Under current ownership, Lake Normal Regional has bene placed in a “relatively insignificant competitive position,” Bell explained. “In other words, although LNR is profitable for now, if LNR is not sold to Novant it seems clear that – like a car that its owner can’t afford to replace – CHS plans to just continue to drive LNR down the same road until the proverbial wheels fall off. And, unfortunately for LNR, a competitive ‘wreck’ appears to be on the immediate horizon.”

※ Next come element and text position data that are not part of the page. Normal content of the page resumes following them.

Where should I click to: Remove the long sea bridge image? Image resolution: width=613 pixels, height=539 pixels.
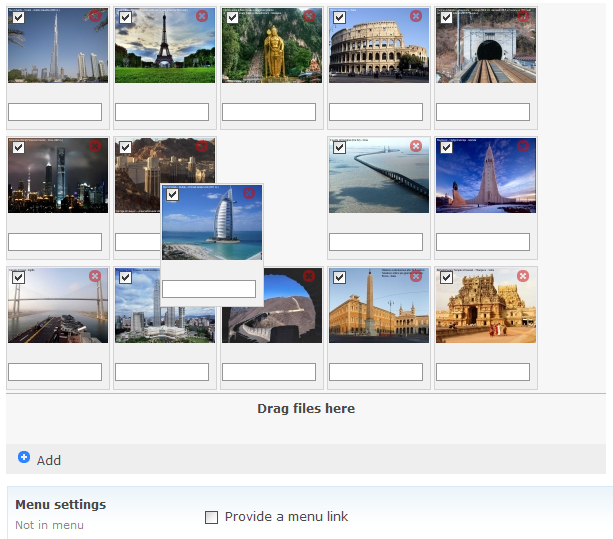tap(416, 146)
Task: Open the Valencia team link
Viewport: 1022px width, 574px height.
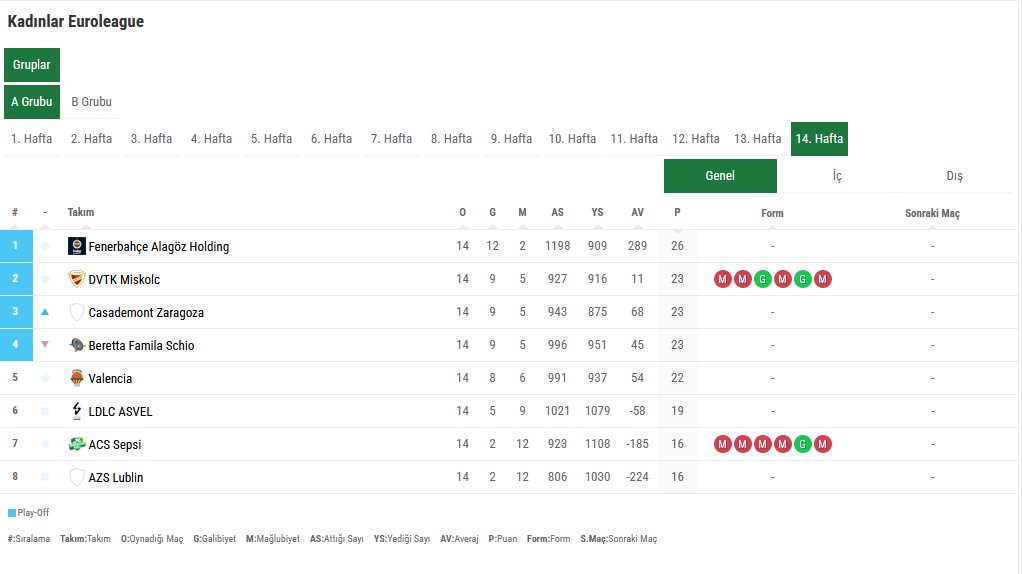Action: [110, 378]
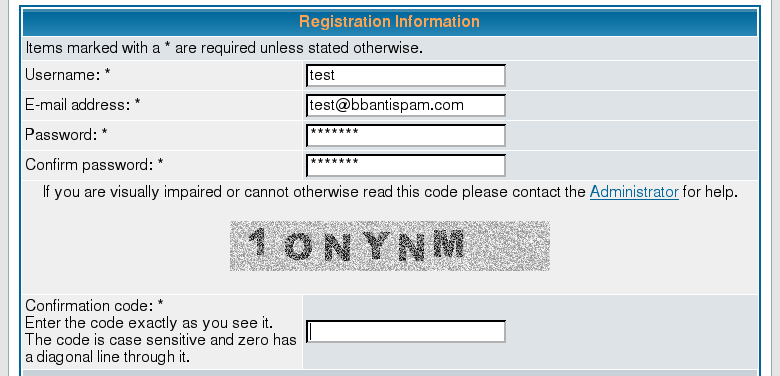Open the Administrator contact link
Image resolution: width=780 pixels, height=376 pixels.
point(634,192)
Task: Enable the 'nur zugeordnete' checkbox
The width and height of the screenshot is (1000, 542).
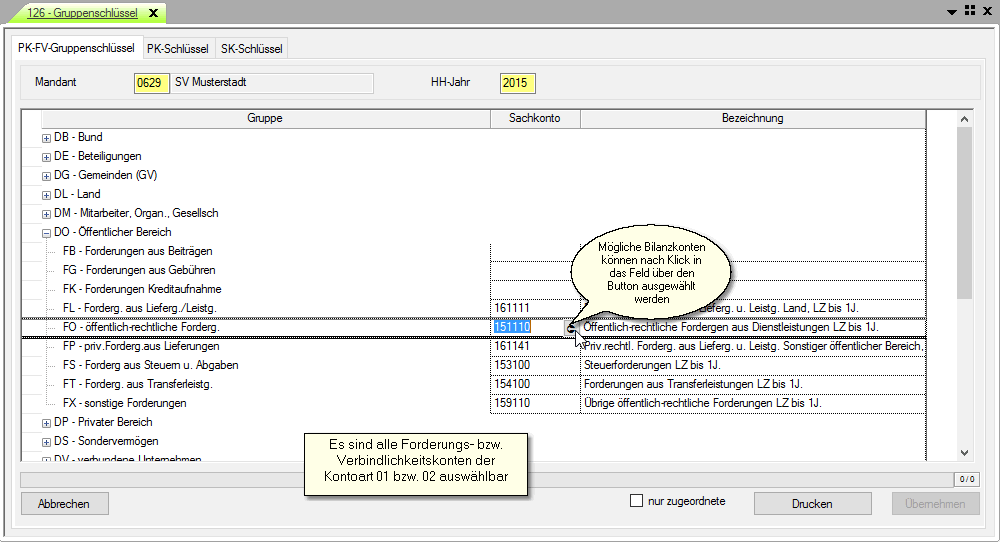Action: [x=636, y=501]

“Here, the Court believes that absent the transaction 1) Davis will close; 2) there is no plausible alternative buyer for LNR or Davis; 3) LNR is unlikely in the near term to resume important services in cardiology, newborn care, and oncology because of CHS’s decision not to invest in the growth of the hospital; and 4) LNR’s external competitive challenges, particularly the opening of [Atrium Lake Norman] and the changes in the [certificate-of-need] process for outpatient facilities, likely will shortly lead to its closing in light of CHS’ difficult financial position,” Bell wrote.

“All of this, especially the closure of the hospitals, will reduce rather than enhance competition. At most, on its current and expected path, LNR can only hope to maintain its already limited competitive position for a short time,” Bell added. “Therefore, the proposed merger carries at least as much likelihood of competitive benefits as it does competitive harm and the FTC is unlikely to ultimately be successful in proving that the transaction may ‘substantially lessen competition.’”

Folwell’s brief had argued that Novant’s purchase of the two hospitals would entrench the company’s market power and raise costs for taxpayers who support the State Health Plan.